Key takeaway: Finance each milestone in order and let each facility settle before the next, because the order protects serviceability.Frequently Asked Questions
The order you finance a medical practice in usually runs equipment first, then fit-out, then premises, because each rung carries a heavier serviceability load than the one before it. Funding the rung you are on, rather than borrowing for all three at once, keeps each facility sized to a clear milestone. You can see how the lanes connect on the Whitecoat Hub.
Funding equipment, fit-out and premises with one loan is rarely the cleanest path, because each milestone suits a different facility and a different term. A revolving working capital facility, a business loan and a commercial property loan are assessed on different security and serviceability, so sequencing them tends to read better with lenders than stacking them blindly.

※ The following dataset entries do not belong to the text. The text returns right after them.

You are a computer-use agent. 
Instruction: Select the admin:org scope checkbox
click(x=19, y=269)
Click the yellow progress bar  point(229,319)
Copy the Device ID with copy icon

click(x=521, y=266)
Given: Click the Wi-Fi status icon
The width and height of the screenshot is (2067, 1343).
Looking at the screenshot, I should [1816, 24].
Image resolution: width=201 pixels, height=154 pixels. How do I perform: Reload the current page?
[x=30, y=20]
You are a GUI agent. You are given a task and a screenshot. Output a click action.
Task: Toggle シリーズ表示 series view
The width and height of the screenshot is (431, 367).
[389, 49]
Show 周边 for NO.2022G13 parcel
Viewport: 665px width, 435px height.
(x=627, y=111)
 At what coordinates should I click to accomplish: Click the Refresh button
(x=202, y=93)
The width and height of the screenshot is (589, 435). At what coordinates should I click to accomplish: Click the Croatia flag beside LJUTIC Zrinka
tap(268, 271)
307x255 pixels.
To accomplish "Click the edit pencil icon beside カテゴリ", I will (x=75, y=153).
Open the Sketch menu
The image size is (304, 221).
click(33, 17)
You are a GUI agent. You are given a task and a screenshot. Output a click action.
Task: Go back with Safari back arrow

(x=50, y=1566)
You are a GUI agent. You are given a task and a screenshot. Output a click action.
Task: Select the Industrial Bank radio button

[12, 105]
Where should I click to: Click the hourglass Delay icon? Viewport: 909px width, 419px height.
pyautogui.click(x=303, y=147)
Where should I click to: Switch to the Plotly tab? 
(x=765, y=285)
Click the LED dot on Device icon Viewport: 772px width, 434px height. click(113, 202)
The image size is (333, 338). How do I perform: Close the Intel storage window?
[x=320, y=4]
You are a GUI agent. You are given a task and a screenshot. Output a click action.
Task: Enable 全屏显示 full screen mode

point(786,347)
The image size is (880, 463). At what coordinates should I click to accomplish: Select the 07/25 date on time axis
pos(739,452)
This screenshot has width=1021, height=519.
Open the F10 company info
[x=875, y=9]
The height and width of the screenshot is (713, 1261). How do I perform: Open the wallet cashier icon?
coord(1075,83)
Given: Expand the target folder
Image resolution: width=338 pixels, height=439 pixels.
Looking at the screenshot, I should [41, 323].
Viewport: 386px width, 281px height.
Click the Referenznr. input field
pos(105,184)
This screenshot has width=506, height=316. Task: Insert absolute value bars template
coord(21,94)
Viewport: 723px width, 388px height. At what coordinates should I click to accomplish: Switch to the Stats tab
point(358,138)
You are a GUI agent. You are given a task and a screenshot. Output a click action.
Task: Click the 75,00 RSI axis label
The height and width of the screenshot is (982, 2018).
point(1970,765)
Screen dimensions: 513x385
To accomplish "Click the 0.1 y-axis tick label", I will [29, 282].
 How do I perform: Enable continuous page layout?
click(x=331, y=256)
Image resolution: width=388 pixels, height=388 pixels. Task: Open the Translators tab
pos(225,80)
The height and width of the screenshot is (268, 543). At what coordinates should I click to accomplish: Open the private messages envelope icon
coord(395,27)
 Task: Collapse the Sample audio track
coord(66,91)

Facility sequencing protects serviceability by spacing your borrowings so each new commitment is taken on against demonstrated income rather than a forecast. When you match the facility to the milestone and let the billings settle between rungs, your combined LVR, illustrative and capped by lender policy, and your repayment load both stay inside what the practice can carry.
You should review your practice finance facilities at least once a year, and the start of a new financial year is the natural point, because that is when fresh financials land. Reviewing facilities against fresh FY2027 financials lets you refinance or restructure before you climb to the next rung, and the FY2027 rule reset covers what changes on 1 July.
A second mortgage can sit at more than one rung of the ladder, most often as a deposit top-up when you buy the premises, where it works behind a first mortgage to release equity. It is a flexible tool rather than a default one, so it belongs where the milestone genuinely calls for releasing equity. The second mortgage glossary entry sets out how it ranks.